"Calling USF a Catholic school is like saying Hillary Clinton is a Carmelite nun," a philosophy professor at the Jesuit-run university told the archdiocesan weekly Catholic San Francisco in a story published in its June 12 edition.
Fr. Privett defended bringing controversial and dissident speakers to the Jesuit university in the interest of constructive dialogue. "When we bring these speakers onto campus, we don't bring them as spokespersons for a position with which we disagree," Fr. Privett told Catholic San Francisco. He said critics of the school “only see the commencement speaker or ‘The Vagina Monologues.' They don't see the other 240 days. They're not at Sunday liturgies. They're not at student retreats. It's the tip and not the whole iceberg." But Professor Dennehy suggested Fr. Privett’s idea of dialogue is one-sided. "Dialogue is having speakers both pro and con," Dennehy told the archdiocesan weekly. "This is giving an award, and you can bet your bottom dollar that (USF) would not do that if (the speaker) were anti-gay marriage."
“Dennehy said the university has set out to form a Catholic identity separate from the Church's teaching on issues like abortion and homosexuality, citing examples like the invitation of Pelosi and the appointment to head of campus ministry of Jesuit Father Donal Godfrey, an outspoken proponent of gay-friendly theology,” reported Catholic San Francisco. "USF has chosen to go its own way, and there is no one here to stop them,” Dennehy told the newspaper. “What is Catholic teaching? What is the so-called ‘institutional Church' if we don't have to pay attention to it?"

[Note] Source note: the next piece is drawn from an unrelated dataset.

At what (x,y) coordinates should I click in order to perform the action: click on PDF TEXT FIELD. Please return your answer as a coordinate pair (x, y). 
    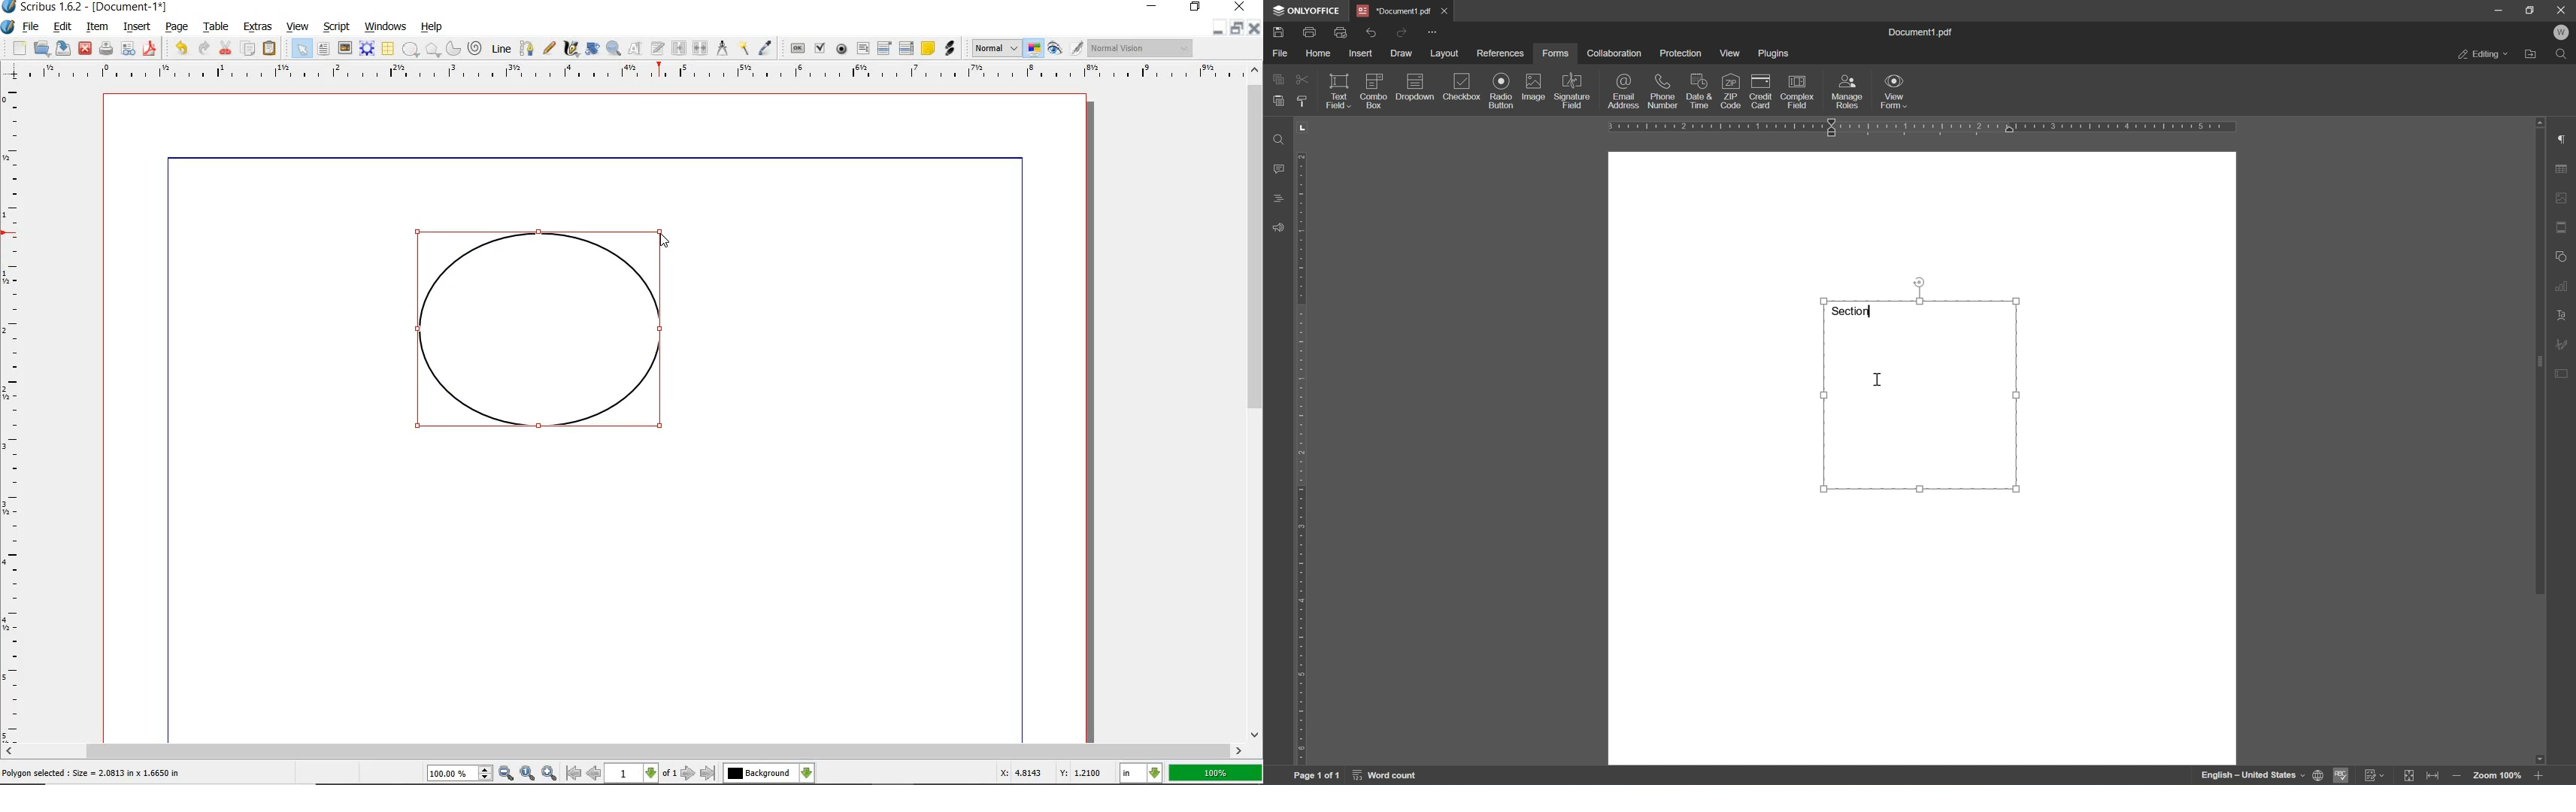
    Looking at the image, I should click on (862, 48).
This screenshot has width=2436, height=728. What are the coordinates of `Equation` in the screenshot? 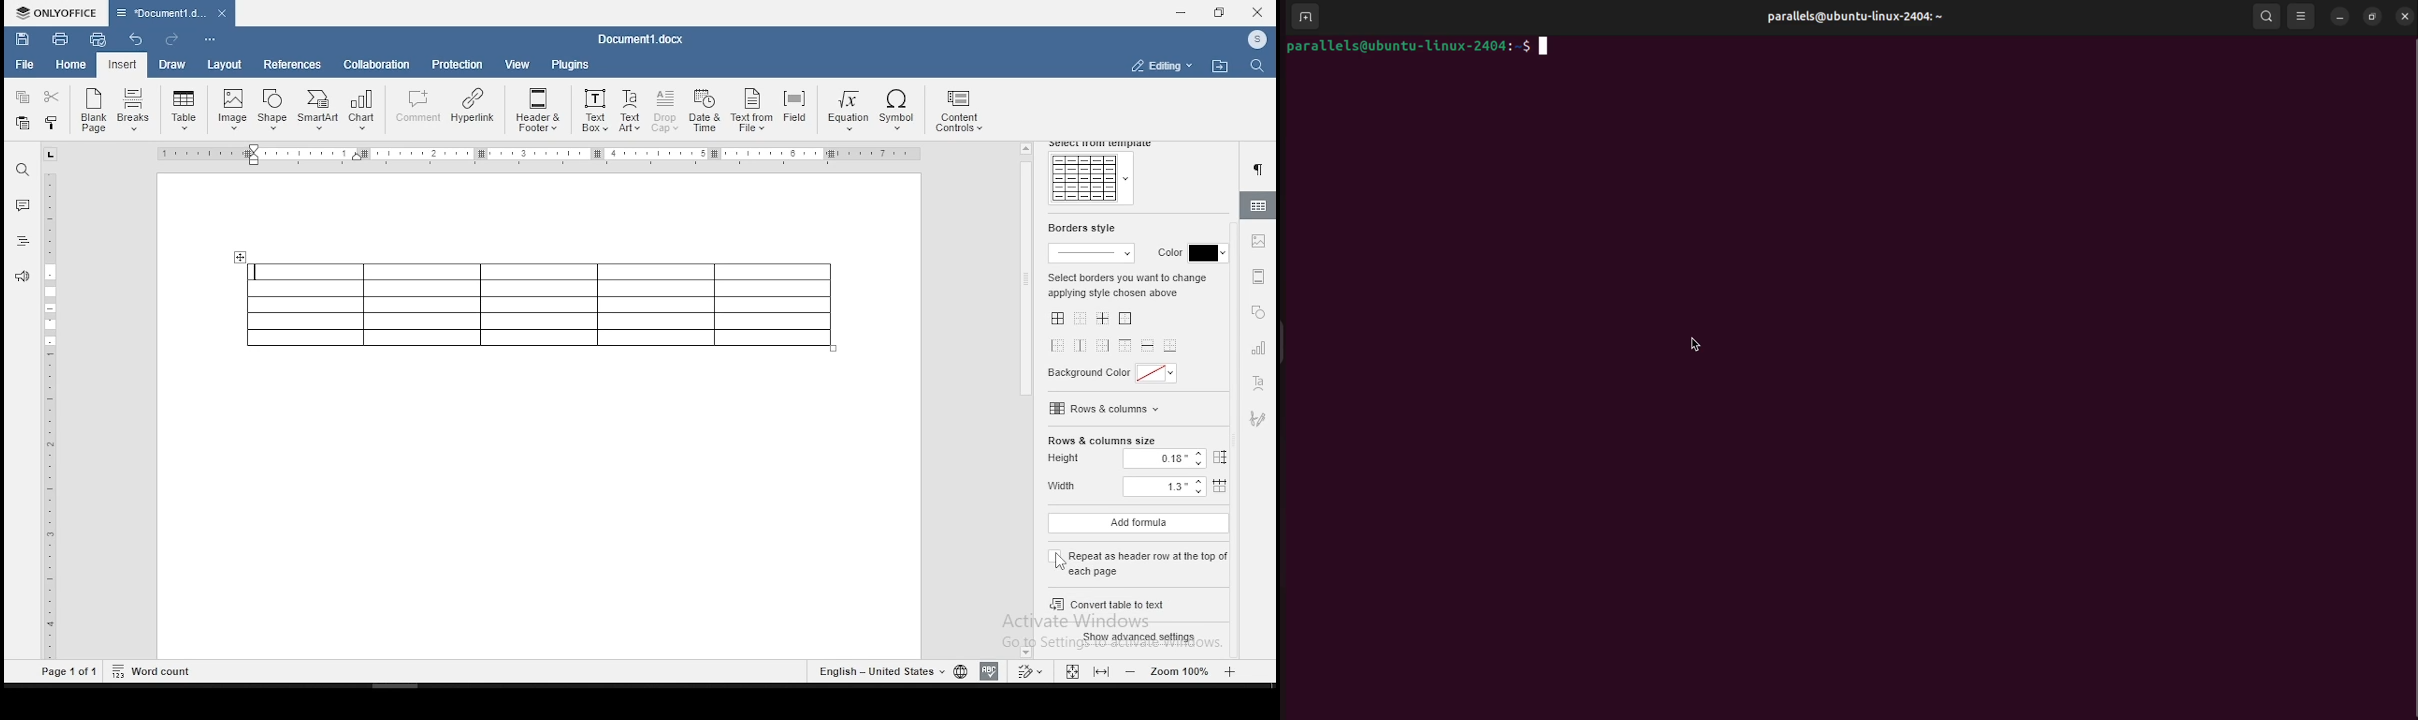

In May of 2004, USF honored Leo McCarthy, a pro-abortion politician and three-term Democratic lieutenant governor of California, at its commencement exercises. McCarthy was a USF graduate and, in 2001, donated $1 million to the university to found the Leo T. McCarthy Center for Public Service and the Common Good. The center became embroiled in a 2003 controversy when a pro-life Republican candidate for mayor of San Francisco was not permitted to participate in a candidates’ forum held there. “There may be a reason why the Leo T. McCarthy Center was not struck by the oddness of a debate that includes only pro-abortion Catholics,” said an Oct. 10, 2003 editorial in the archdiocesan newspaper.